2. The climbing mechanism according to claim 1, characterized in that, The linkage drive assembly (200) includes: The first link (210) and the second link (220) are rotatably connected to the drive end of the telescopic drive (400), and the first link (210) and the second link (220) are symmetrically distributed. The second end of the first link (210) is rotatably connected to the first end of the third link (230). The middle part of the third link (230) is rotatably engaged with the main frame (100) through the first pivot (510). The second end of the third link (230) is connected to a first mounting frame (231), which is used to mount the first climbing wheel (320). The second end of the second link (220) is rotatably connected to the first end of the fourth link (240). The middle part of the fourth link (240) is rotatably engaged with the main frame (100) through the second pivot (520). The second end of the fourth link (240) is connected to a second mounting frame (241), which is used to mount the second climbing wheel (330).

3. The climbing mechanism according to claim 2, characterized in that, Both the first climbing wheel (320) and the second climbing wheel (330) have built-in motors, and both the first climbing wheel (320) and the second climbing wheel (330) are in rolling contact with the first mounting frame (231) and the second mounting frame (241) respectively through bearings; Both the first climbing wheel (320) and the second climbing wheel (330) are configured with sealed housings.

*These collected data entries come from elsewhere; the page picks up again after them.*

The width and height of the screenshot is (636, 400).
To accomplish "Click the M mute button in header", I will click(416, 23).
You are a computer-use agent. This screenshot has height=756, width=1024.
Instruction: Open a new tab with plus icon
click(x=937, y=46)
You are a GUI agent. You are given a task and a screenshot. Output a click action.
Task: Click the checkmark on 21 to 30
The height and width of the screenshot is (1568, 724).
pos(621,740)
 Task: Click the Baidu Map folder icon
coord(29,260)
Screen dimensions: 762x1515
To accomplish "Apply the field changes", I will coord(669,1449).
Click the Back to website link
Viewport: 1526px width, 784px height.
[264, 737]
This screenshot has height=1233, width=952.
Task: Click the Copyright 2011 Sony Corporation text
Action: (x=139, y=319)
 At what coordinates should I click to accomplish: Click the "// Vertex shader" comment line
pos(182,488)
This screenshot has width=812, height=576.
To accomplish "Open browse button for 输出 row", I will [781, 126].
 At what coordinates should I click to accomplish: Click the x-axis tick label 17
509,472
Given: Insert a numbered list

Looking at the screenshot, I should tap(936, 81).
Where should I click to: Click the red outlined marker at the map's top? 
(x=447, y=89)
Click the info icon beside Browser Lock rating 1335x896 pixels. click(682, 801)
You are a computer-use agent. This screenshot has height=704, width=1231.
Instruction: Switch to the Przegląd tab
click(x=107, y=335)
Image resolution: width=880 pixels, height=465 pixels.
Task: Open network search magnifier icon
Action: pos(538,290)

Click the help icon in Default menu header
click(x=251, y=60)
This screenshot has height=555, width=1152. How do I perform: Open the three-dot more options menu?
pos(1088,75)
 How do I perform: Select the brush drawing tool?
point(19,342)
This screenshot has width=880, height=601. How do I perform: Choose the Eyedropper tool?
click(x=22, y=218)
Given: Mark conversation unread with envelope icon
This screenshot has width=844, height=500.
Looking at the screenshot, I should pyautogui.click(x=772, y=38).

4. The climbing mechanism according to claim 2, characterized in that, An elastic buffer is provided between the first climbing wheel (320) and the first mounting frame (231); And / or, an elastic buffer is provided between the second climbing wheel (330) and the second mounting frame (241).

5. The climbing mechanism according to claim 1, characterized in that, The main frame (100) is provided with a mounting base for mounting the telescopic drive (400) and a support base for mounting the support wheel (310); The support wheel (310) is in rolling engagement with the support seat via a bearing, and the support wheel (310) is equipped with a sealed housing.

6. The climbing mechanism according to claim 1, characterized in that, The surfaces of the support wheel (310), the first climbing wheel (320), and the second climbing wheel (330) are all provided with a wear-resistant layer.

7. The climbing mechanism according to claim 1, characterized in that, It also includes a locking module (600), which is installed on the main frame (100) and is used to lock with the tree trunk in the clamping state to facilitate stable harvesting.

8. The climbing mechanism according to claim 1, characterized in that, An arc-shaped guide rail (700) is provided on the top of the main frame (100), and the arc-shaped guide rail (700) is used to support the picking module.

9. The climbing mechanism according to claim 1, characterized in that, It also includes a control unit, and the telescopic drive (400), the first climbing wheel (320), and the second climbing wheel (330) are all communicatively connected to the control unit.

10. A harvesting system, characterized in that, Includes the climbing mechanism as described in any one of claims 1-9.